» **WORK REQUEST**: Begin at the line with "Task: Click the Git Repository Name field" and return each line through the final one of the listing below, exactly as written.

» **MATERIAL PROVIDED**:

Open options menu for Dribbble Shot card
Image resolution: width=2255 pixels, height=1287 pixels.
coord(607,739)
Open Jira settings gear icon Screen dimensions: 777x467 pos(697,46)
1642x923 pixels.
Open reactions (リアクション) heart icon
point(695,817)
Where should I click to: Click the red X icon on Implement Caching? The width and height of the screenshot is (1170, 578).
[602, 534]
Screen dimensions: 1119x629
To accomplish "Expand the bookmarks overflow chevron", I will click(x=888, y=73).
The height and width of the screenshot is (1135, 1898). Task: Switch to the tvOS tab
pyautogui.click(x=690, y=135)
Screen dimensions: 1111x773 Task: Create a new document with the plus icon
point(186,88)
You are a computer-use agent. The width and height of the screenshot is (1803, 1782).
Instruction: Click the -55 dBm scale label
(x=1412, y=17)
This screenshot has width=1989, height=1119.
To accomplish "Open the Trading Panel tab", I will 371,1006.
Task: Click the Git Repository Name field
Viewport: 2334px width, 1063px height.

» **SOLUTION**:
Task: Click the Git Repository Name field
Viewport: 2334px width, 1063px height.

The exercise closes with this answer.